O Cenáculo, além de “memória” perene de amizade, fraternidade, partilha, harmonia e paz, é também momento de despedida e de uma comunidade que se põe em marcha. Enquanto Jesus lhes lavava os pés, os apóstolos devem ter-se lembrado das palavras dos salmos: “A tua palavra é luz para os meus pés”, “Guia os nossos passos no caminho da paz”. Jesus quis lavar os pés como um gesto rico de significado. Além do da humildade e do serviço, o pé indica a terra, o espaço com o qual o homem e a mulher estabelecem contato vivo com a realidade criada. O pé é o oposto da cabeça, mas para viver em harmonia é necessário que a cabeça alimente e guie o pé, ou seja, o céu inspira a terra e fecunda o caminho do homem.
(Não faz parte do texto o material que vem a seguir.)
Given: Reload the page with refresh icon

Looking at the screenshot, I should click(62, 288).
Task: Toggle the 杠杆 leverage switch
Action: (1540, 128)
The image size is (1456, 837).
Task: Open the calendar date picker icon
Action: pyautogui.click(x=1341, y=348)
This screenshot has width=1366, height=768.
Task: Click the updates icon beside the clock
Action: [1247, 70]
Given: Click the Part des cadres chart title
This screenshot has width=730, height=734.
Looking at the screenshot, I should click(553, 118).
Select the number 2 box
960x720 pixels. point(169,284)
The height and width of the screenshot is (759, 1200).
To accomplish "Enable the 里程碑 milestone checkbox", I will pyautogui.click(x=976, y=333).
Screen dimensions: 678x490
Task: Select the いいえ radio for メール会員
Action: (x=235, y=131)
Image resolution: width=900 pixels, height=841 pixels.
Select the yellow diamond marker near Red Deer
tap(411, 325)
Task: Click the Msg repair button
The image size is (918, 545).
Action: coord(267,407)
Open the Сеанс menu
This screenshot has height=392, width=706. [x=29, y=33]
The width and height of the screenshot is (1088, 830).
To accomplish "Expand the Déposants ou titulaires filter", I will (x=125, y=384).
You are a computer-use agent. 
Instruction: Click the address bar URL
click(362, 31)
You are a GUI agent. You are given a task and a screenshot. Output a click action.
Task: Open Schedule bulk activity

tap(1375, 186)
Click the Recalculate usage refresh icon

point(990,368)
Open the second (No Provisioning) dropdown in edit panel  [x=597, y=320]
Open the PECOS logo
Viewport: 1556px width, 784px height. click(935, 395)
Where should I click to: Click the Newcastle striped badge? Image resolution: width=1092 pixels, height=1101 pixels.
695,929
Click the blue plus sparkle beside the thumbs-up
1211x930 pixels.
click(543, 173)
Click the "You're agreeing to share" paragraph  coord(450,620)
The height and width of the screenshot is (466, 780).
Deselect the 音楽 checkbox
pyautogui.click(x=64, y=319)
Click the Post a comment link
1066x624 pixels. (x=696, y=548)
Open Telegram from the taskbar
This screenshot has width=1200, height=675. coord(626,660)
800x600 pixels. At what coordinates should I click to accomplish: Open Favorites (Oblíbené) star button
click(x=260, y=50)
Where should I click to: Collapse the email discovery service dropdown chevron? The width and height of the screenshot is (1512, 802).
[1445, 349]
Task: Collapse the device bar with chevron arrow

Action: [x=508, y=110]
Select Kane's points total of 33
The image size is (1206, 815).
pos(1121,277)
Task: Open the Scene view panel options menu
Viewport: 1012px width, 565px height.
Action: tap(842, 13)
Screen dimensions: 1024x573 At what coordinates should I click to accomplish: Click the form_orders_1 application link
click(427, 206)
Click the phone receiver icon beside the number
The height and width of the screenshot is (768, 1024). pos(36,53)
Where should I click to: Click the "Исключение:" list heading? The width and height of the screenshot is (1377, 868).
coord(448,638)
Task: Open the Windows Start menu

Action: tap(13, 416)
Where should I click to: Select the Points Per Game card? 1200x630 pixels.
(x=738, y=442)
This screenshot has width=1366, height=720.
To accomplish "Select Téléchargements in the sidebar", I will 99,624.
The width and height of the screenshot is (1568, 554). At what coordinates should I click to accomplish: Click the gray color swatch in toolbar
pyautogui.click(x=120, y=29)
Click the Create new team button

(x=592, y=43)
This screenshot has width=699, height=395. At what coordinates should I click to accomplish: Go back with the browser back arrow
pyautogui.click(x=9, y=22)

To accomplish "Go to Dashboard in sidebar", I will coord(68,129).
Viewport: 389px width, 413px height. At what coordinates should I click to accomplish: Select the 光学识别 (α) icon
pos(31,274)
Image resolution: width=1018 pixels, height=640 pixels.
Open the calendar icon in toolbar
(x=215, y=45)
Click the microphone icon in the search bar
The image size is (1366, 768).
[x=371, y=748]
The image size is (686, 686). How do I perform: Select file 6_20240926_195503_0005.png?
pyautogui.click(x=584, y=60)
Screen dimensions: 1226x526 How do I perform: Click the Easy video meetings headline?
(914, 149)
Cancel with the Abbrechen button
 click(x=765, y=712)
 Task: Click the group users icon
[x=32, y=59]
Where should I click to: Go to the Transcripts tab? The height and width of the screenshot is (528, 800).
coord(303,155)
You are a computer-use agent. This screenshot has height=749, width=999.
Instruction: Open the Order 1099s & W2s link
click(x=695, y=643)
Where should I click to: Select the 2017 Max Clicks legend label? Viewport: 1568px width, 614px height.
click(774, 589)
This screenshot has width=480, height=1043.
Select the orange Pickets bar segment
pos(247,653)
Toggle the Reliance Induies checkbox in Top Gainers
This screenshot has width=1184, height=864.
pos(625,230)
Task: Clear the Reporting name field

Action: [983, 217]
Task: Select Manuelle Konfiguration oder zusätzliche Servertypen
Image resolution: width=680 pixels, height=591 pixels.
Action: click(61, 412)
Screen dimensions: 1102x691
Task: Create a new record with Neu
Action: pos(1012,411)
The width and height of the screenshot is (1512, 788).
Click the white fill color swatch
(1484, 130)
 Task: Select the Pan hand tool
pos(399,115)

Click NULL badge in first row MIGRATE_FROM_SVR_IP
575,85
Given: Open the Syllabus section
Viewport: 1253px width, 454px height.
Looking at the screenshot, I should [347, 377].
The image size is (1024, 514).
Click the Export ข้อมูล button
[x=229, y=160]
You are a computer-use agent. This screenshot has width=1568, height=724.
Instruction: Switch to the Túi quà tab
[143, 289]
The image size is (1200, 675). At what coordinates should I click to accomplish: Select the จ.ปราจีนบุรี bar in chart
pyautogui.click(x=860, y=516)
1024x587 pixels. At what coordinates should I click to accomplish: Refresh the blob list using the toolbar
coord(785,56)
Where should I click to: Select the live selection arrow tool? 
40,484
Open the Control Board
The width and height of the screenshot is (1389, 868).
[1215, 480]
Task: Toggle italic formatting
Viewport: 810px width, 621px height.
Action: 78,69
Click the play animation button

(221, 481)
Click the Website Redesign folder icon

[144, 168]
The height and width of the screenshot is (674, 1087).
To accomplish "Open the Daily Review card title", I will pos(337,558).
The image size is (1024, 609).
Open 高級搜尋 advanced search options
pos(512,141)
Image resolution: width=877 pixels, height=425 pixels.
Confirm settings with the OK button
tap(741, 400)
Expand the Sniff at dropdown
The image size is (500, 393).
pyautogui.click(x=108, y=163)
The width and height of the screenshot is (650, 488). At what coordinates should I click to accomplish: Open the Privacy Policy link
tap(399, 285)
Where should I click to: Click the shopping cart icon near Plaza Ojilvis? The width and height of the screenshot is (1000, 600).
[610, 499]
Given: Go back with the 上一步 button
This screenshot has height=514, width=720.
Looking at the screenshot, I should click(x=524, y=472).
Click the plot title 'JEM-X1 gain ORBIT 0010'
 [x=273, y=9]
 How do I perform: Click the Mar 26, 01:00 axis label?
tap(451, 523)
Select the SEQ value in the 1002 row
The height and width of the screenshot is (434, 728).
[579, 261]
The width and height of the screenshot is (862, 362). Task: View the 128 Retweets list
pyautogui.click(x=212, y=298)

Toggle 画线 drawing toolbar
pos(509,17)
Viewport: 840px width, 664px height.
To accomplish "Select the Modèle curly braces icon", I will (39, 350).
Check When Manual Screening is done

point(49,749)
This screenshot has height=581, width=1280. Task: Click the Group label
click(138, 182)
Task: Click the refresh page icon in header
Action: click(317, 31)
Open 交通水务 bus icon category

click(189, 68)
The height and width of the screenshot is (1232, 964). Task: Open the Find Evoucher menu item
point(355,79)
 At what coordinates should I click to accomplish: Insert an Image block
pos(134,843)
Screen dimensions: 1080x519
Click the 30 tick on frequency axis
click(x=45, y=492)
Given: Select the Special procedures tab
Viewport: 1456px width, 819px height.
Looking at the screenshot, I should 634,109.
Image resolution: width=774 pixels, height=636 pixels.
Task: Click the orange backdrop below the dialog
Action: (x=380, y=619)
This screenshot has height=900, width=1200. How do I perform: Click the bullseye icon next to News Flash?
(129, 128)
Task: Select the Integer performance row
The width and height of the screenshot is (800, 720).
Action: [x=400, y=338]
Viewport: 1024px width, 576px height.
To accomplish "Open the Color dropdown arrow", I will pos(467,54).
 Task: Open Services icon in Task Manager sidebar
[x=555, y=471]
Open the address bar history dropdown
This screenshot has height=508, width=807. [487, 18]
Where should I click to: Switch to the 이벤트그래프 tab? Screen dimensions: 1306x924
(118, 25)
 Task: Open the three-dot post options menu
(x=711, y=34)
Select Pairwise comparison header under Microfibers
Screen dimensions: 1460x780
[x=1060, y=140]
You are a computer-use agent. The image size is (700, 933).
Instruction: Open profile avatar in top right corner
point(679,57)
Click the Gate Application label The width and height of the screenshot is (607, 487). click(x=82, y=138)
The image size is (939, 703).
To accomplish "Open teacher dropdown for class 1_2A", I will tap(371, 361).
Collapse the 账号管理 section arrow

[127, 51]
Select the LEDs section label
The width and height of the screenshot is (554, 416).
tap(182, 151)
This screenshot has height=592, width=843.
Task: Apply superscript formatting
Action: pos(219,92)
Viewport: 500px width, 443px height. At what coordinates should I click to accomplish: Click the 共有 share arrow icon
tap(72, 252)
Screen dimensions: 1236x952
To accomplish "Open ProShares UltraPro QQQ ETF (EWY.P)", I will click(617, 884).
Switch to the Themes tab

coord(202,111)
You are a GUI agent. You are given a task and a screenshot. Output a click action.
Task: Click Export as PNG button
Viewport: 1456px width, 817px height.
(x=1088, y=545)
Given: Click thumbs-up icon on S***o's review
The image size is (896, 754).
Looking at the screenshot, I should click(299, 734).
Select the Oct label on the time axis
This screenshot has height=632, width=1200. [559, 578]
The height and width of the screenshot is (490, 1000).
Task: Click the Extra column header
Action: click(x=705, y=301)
Do Cenáculo surge uma “Igreja em saída”, uma Igreja que caminha no mundo com o lastro da sua humanidade, como aconteceu com os apóstolos imediatamente após a Ceia, mas como semente de futuro. De forma definitiva, na Última Ceia, o amor venceu a covardia e o medo.
Naquela celebração dentro dos muros do Cenáculo, o Papa Francisco recordou com emoção: «Quanto amor, quanto bem veio do Cenáculo! Quanta caridade saiu daqui, como um rio da nascente, que no início é um riacho e depois se alarga e se torna grande... Todos os santos tiraram daqui; o grande rio da santidade da Igreja nasce sempre daqui, sempre de novo, do Coração de Cristo, da Eucaristia, do seu Espírito Santo”.
Esta memória é um convite a seguir os passos de Jesus.